Best Bike Split: Algorithms vs The Brain

Someone at Endurance Nation asked about using Best Bike Split to guide minute-by-minute power during the bike leg of an Ironman. Best Bike Split is a web based calculator which takes a number of key variables, and generates both a predicted overall time for the course, and details how to ride the course depending on wind, temperature and elevation changes. The variables include: the elevation map of the actual course to be ridden, rider weight, type of bike used, position on the bike, anticipate speed and direction of wind, temperature, and, most important, key metrics of the rider’s power when riding. It seems like a very thorough algorithm, no? My thoughts:

My opinion on the value of BBS ON RACE DAY…it’s best forgotten. There is no way to pre-program the variables you’ll actually encounter when racing: temperature, wind, draft packs to avoid, aid station jam-ups, pavement quality, etc. etc. Trying to shoehorn on-course performance into an algorithm generated point-by-point power level broadcast on your Garmin head unit would be mightily frustrating, in my opinion.

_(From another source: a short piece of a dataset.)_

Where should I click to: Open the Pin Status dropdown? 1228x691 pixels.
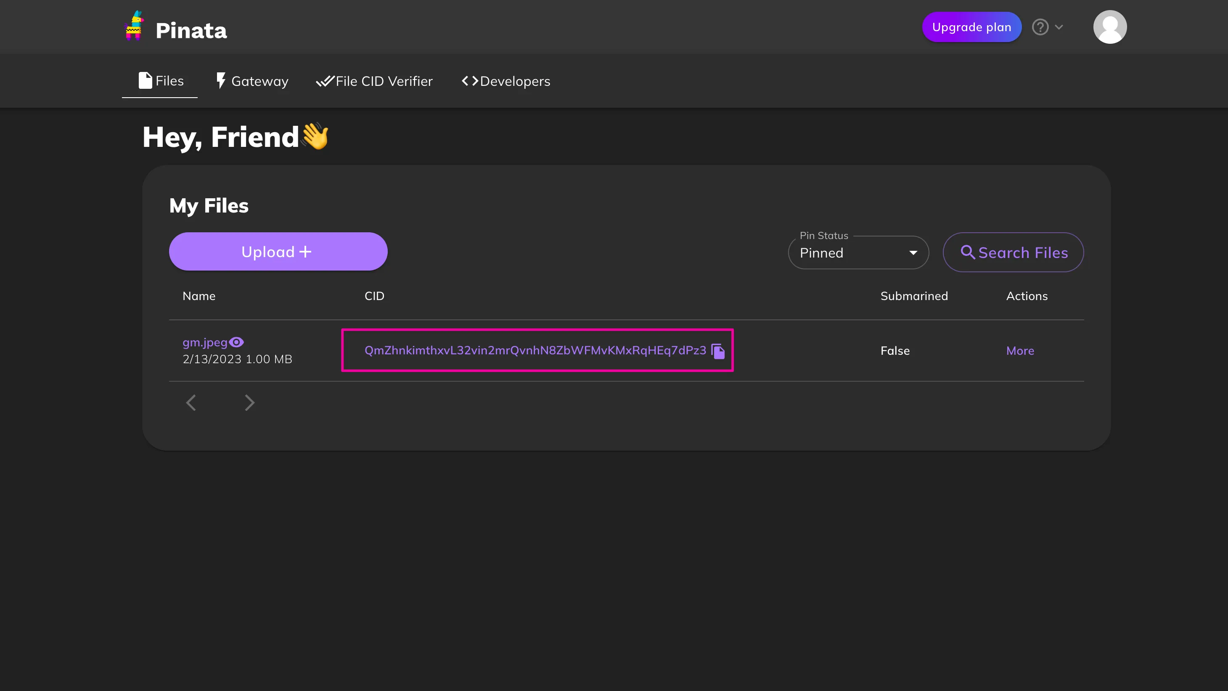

But then, I believe two interrelated things very strongly. First, racing by perceived effort is the gold standard for achieving the best possible time. However, that assumes one has garnered enough experience at the race distance in question to make intuitive choices properly on a moment by moment basis. And maybe having a tool like BBS is a good way to shorten that learning curve. Second, I also believe that we are not race cars. Meaning, we are way more complex than simply an engine, fuel and speed/power. There are a gazillion things happening in our body at all times, mediated by and communicated about through systems such as endocrine and neurological. Our brain (NOT our conscious mind) has been designed over eons to manage this complex system. A big part of athletic training is to help wire the brain to do that job without much outside interference. I think the human brain/body system is way more complex and smarter than any simplistic algorithm, no matter how many variables it purports to incorporate.

I’ve compared BBS to my race times the past two long distance races, and they were within 3-4 minutes. So it’s a good tool to help me plan my race execution strategy, and keep me honest during the race. But I wouldn’t want to give my decision-making over to it on race day.